O ministro Alexandre de Moraes pediu vista (mais tempo para estudar o caso) e o STF (Supremo Tribunal Federal) interrompeu, nesta quinta (1°), a análise de uma questão de ordem que visa restringir o foro privilegiado garantido aos políticos. Quatro dos 11 ministros já votaram a favor da restrição.
Na quarta (31), quando a análise do assunto começou, o relator, Luís Roberto Barroso, votou pela restrição do foro privilegiado somente para políticos acusados de crimes cometidos no exercício do mandato em vigor e relacionados a ele.
Hoje, se um cidadão sem mandato comete um crime e depois é eleito deputado federal ou senador, por exemplo, o processo que tramitava em primeira instância sobe para o STF. Quando esse mesmo cidadão deixa o mandato, se o processo não tiver sido concluído ainda, ele volta à primeira instância.
Essas idas e vindas entre diferentes instâncias da Justiça, que os ministros Barroso e Marco Aurélio chamaram de "elevador processual", sobrecarregariam os tribunais superiores e atrasariam o desfecho dos processos, aumentando a chance de os crimes prescreverem (ficarem sem punição).
VISTA
A previsão era retomar a discussão nesta quinta com o voto de Edson Fachin, mas houve uma inversão e o primeiro a falar foi Moraes. "Não há dúvida que há disfuncionalidade no sistema de foros", iniciou.
Mas prosseguiu comparando o Supremo, ao qual se atribui morosidade no combate à corrupção, com a primeira instância do Judiciário.
"Me pergunto se há um histórico de primeira instância de combate efetivo às elites políticas e à corrupção. Não.
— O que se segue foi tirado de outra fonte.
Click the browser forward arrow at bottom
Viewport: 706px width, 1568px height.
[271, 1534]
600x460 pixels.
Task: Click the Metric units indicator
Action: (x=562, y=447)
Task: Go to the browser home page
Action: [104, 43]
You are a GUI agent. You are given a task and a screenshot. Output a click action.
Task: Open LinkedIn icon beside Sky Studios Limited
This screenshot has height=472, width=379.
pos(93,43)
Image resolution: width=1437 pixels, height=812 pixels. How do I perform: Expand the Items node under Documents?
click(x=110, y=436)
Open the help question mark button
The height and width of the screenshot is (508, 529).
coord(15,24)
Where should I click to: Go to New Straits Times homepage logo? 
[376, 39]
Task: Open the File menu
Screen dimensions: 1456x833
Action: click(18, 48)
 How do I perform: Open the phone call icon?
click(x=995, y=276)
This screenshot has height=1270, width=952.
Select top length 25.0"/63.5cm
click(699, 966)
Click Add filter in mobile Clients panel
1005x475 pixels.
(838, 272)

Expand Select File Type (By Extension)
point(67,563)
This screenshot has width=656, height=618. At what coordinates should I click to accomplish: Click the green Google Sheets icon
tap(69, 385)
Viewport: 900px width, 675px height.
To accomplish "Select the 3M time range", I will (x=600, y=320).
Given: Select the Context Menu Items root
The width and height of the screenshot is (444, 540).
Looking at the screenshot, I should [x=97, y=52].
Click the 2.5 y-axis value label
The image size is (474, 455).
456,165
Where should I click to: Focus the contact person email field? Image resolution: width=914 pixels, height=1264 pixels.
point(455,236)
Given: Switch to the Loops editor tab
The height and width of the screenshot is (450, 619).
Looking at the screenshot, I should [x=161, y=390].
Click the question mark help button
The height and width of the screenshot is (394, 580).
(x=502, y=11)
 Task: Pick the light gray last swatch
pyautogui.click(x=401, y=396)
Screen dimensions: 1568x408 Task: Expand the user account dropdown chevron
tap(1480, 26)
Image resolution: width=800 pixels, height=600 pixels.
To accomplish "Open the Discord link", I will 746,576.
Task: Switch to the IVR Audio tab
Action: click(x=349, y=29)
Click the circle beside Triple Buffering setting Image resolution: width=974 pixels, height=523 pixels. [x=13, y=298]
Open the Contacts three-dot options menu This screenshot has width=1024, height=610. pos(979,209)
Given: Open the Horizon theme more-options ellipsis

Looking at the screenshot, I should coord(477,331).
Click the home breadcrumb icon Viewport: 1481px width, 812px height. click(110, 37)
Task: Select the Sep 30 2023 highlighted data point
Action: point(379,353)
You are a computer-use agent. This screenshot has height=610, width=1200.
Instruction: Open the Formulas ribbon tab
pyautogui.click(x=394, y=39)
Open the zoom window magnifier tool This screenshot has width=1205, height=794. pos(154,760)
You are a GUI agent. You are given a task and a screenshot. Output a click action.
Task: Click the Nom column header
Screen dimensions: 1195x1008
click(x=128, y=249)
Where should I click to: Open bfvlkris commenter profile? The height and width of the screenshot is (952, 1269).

Uma das chagas brasileiras é exatamente o não combate à corrupção", disse. "Não é possível estabelecer conexão entre impunidade no Brasil e ampliação do foro privilegiado."
Diante da complexidade do tema, segundo Moraes, ele pediu mais tempo para analisá-lo.
Em seguida, Marco Aurélio, Rosa Weber e a presidente da corte, Cármen Lúcia, pediram para adiantar seus votos e acompanharam o relator, pela restrição do foro.
Marco Aurélio criticou o vaivém dos processos nas diferentes instâncias da Justiça quando políticos assumem ou deixam o mandato. "A Constituição enseja isso? Para mim, não. A fixação de competência, para mim, está atrelada à data do cometimento [do crime]", disse, acrescentando que a prerrogativa de foro visa proteger o mandato.
"Já manifestei em mais de uma oportunidade, em sessão da Primeira Turma, que o instituto do foro especial, pelo qual não tenho a menor simpatia, mas que se encontra albergado na nossa Constituição, só encontra razão de ser para a dignidade do cargo, e não para a pessoa que o titulariza, o que evidencia, a meu juízo, a absoluta pertinência de uma interpretação no mínimo restritiva que vincule o instituto aos crimes cometidos no exercício do cargo e em razão do cargo", afirmou Rosa.
Cármen Lúcia disse que, como é hoje, está "caracterizada situação de mutação constitucional, uma vez que foro não é escolha. Prerrogativa não é privilegio".
Para reforçar sua tese como relator, Barroso afirmou que, se não fizesse diferença para o político ser processado no Supremo ou em outra instância, "não haveria empenho em manter" o foro –o que, para ele, mostrou-se uma característica comum a pessoas de todos os partidos.
"Se [o foro] não assegurasse impunidade, não haveria disputa por cargos que garantissem foro no Supremo. Manter a jurisdição no Supremo é bênção, a meu ver com acerto, porque supõe-se que vai haver mais celeridade na primeira instância", disse Barroso.
"Não há argumento capaz de desfazer realidade óbvia que, por lei, por medida provisória, se quer assegurar foro no Supremo e há de haver alguma razão para isso", completou o relator.
Não há prazo para Moraes devolver os autos e o julgamento ser concluído.
NO CONGRESSO
Nesta quarta, enquanto o STF iniciava as discussões sobre o assunto, o Senado aprovou em segundo turno uma PEC (Proposta de Emenda à Constituição) que põe fim ao foro privilegiado para parlamentares e outras autoridades.
Os ministros afirmam que as decisões do Supremo sobre extensão do foro e a PEC que acaba com foro para a maioria dos cargos não são contraditórios.
Caso STF e parlamentares decidam de modo diferente sobre o foro privilegiado, vale a mudança determinada pelo Congresso. Mas a interpretação do Supremo sobre o alcance do foro valerá então para os cargos que mantiverem prerrogativa de foro na corte –os presidentes da Câmara, do Senado e da República– por crimes cometidos durante o cargo e em razão dele.
Os magistrados evitam falar sobre o entendimento do STF antes de o julgamento terminar. No entanto, nos bastidores afirmam que cada ministro terá que analisar o inquérito pelo qual for responsável e verificar se é o caso de remetê-lo a outra instância.